9.Sağduyu: Sahibi değilseniz sizden lider olmaz (C9:Common Sense > MC: Bu konuda fazla lafa gerek yok. Her şey ortada. Bizimkilerin de eksik olduğu konu bence bu ki acı çekeni tekmeletmek bile var fıtratlarında. Biraz sağduyulu olsalardı bugün pek çok acıyı yaşamayabilirdik. Aslında böylesi açık, net olan olgularda arayışlarımız sağduyuya gelmeden aklın yolu birken “akıl tutulması” yaşamak kahrediyor beni).
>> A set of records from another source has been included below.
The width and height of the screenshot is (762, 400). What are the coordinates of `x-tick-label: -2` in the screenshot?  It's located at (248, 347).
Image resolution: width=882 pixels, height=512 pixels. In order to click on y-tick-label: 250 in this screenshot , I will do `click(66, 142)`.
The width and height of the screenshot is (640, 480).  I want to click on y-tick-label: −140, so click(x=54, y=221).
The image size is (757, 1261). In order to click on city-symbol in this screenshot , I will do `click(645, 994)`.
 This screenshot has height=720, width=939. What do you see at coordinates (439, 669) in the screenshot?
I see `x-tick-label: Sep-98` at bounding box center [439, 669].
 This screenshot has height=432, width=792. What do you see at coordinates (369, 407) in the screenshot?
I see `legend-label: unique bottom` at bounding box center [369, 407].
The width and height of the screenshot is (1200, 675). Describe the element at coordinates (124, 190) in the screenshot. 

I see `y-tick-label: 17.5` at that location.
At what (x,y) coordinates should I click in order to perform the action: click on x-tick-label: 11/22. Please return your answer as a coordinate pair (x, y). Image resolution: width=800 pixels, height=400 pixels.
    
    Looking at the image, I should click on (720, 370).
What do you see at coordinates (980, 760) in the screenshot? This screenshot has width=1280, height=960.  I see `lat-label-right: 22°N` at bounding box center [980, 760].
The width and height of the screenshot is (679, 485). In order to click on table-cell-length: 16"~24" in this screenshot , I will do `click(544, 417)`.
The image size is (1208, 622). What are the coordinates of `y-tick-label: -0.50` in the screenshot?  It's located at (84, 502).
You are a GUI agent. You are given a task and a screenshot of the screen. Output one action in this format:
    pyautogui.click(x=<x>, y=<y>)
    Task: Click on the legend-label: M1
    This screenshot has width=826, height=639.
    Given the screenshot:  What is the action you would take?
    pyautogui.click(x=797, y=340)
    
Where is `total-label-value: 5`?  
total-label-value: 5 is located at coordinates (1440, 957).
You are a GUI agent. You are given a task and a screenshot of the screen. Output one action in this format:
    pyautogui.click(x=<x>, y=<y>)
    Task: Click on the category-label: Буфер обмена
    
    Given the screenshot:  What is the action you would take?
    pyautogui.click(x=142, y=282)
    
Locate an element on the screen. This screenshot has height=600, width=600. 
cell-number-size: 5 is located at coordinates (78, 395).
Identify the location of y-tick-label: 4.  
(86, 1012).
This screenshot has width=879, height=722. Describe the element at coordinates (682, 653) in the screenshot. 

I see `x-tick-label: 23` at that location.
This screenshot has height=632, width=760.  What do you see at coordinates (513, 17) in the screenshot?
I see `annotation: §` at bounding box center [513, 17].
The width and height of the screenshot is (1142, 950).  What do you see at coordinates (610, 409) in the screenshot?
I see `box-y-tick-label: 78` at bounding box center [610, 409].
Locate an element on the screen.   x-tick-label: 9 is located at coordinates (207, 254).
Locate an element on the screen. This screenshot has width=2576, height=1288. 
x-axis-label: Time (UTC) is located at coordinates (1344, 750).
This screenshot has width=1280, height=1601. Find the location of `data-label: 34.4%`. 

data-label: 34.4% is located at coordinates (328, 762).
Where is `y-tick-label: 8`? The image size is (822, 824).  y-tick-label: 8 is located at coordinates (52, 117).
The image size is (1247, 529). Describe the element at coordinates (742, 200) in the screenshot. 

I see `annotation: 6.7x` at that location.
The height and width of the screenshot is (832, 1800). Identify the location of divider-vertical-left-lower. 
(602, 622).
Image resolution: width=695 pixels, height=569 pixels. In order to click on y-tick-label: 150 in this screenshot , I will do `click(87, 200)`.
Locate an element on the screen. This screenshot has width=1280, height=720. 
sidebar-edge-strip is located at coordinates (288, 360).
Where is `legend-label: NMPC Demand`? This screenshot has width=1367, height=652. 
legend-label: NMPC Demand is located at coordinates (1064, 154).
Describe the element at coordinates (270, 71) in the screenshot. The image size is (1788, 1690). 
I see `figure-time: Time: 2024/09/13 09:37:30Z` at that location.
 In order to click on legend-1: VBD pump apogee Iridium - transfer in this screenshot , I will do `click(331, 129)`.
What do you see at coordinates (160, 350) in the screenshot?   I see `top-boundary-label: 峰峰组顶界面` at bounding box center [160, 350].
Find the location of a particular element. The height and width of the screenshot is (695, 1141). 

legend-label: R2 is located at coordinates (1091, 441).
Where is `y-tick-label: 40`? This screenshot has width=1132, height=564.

Etrafımıza baktığımızda sormamız gereken “Bütün o liderler nereye gittiler ?“Meraklı ve yaratıcı iletişimciler nereye gittiler ? Ahlaklı, cesaretli, inançlı, yetenekli ve sağduyulu insanlar neredeler ? Havaalanlarımızda ayakkabılarımızı çıkartmak ve şampuanlarımızı attırmak dışında yurdunun güvenliği için daha iyi fikirleri olan liderler neredeler ? Bu soruları sorduğum anda Atatürk’ün yolundan sapan ve ülkeyi ya iç savaşa ya da parçalanmaya götüren çözüm sürecinin mimarı olan lider(ler!!!) belki de Bay Lee’nin sözünü ettiği türdendir ve benim gözlerim bugün bu oluşumu görememektedir. Bu kavga sadece bugünün ürünü müdür ? Doksan yıldır güncel celalilerin benzer isyanları nasıl bastırıldı ? Hâla suçlanmıyor muyuz ? Soykırım sözlerini dile düşürecek şeyler yapılırken bugünün çözümleri akla hiç mi düşmemişti ? O gün yapılanların bugüne yansıması değil midir bugün yadırgadığımız çözüm süreci (!) tüm karşı çıkışlara rağmen ısrarla sürdürülmektedir. Ben de “Akıl tutulması” yaşıyorum ve doğruları ayırt etmekte zorlanıyorum.
Yeni yılın ilk günlerinin 2015 için müjdeli sonuçların habercisi olması dileğimle nice ayaz soğukların karla aydınlanmış yollarda sağlık ve esenlikler getirmesi dileklerimle.